● **WHAT YOU SHOULD DO**
Extract the whole listing as it stands. Do not include the pictures.

● **INPUT FOR THIS TASK**
++++++

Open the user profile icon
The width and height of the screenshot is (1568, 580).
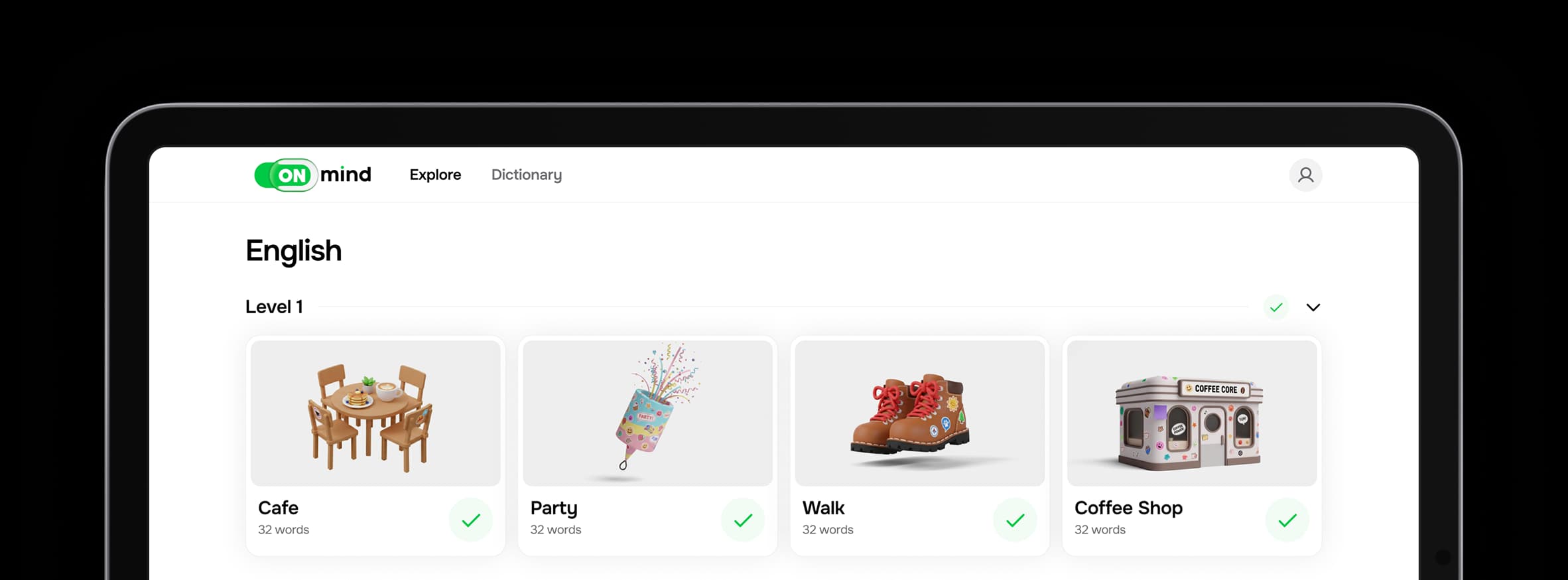(1305, 175)
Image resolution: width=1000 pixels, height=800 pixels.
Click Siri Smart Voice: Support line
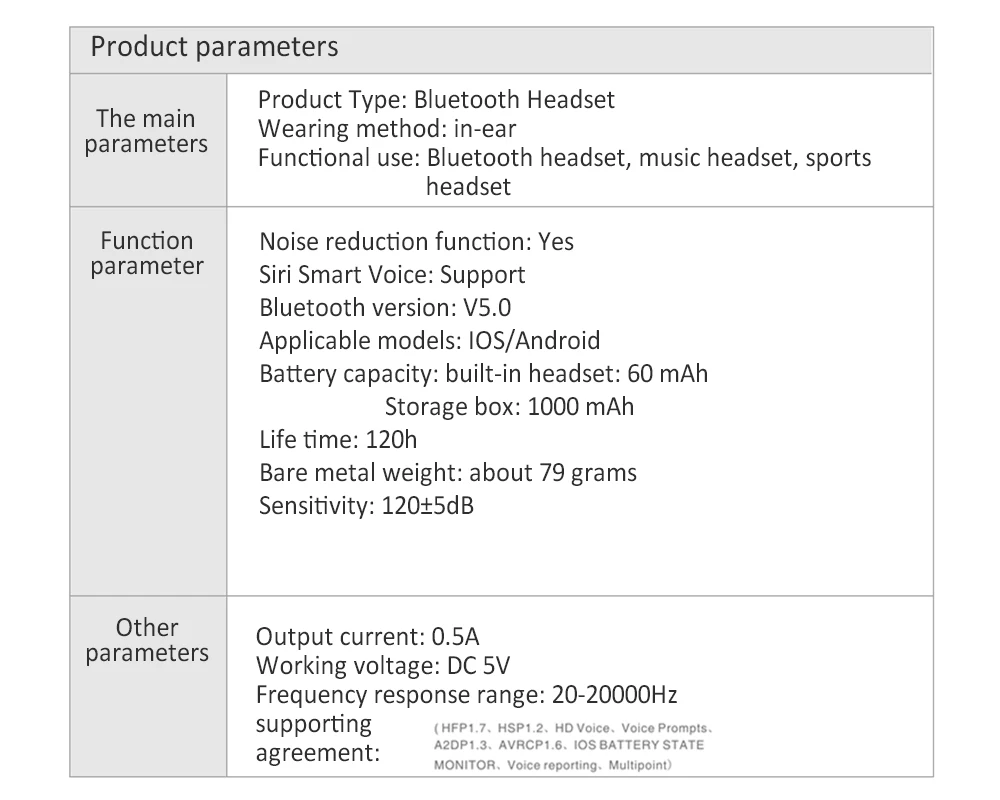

++++++

● **OUTPUT**
Open the user profile icon
The width and height of the screenshot is (1568, 580).
(1305, 175)
Image resolution: width=1000 pixels, height=800 pixels.
Click Siri Smart Voice: Support line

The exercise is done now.